Designing psycho-oncology randomised trials and cluster randomised trials: variance components and intra-cluster correlation of commonly used psychosocial measures.

Reference
Bell ML, McKenzie JE. 2013. Designing psycho-oncology randomised trials and cluster randomised trials: variance components and intra-cluster correlation of commonly used psychosocial measures. Psychooncology. 22:1738–47. doi:10.1002/pon.3205.
Abstract

OBJECTIVE: The study aims to provide information about variance components of psychosocial outcomes: within and between-participant variance, within-participant correlation and for cluster randomised trials, the intra-cluster correlation (ICC) and, also, to demonstrate how estimates of these variance components and ICCs can be used to design randomised trials and cluster randomised trials.

METHOD: Data from 15 longitudinal multi-centre psycho-oncology studies were analysed, and variance components including ICCs were estimated.

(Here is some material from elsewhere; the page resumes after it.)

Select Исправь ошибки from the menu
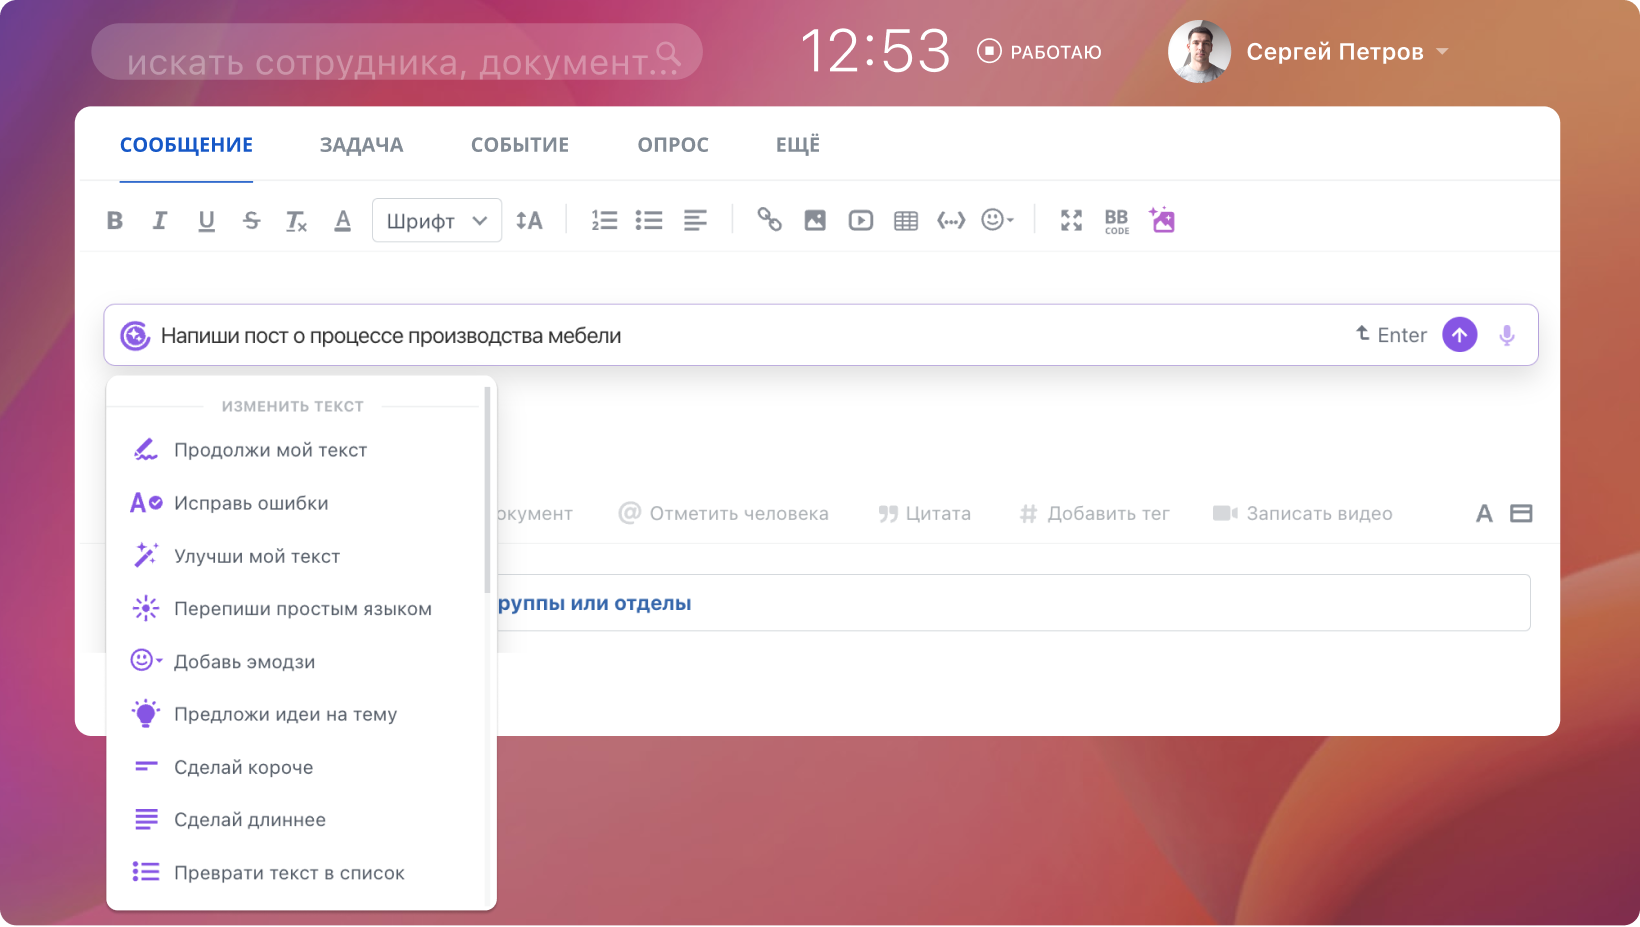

Studies with psychosocial outcomes that had at least one measurement post-baseline including individual randomised controlled trials, cluster randomised trials and observational studies were included.

RESULTS: Variance components and ICCs from 87 outcome measures were estimated. The unadjusted, single timepoint (first post-baseline) ICCs ranged from 0 to 0.16, with a median value of 0.022 and inter-quartile range 0 to 0.0605. The longitudinal ICCs ranged from 0 to 0.09 with a median value of 0.0007 and inter-quartile range 0 to 0.018.

CONCLUSIONS: Although the magnitude of variance components and ICCs used for sample-size calculation cannot be known in advance of the study, published estimates can help reduce the uncertainty in sample-size calculations. Psycho-oncology researchers should be conservative in their sample-size calculations and use approaches that improve efficiency in their design and analysis.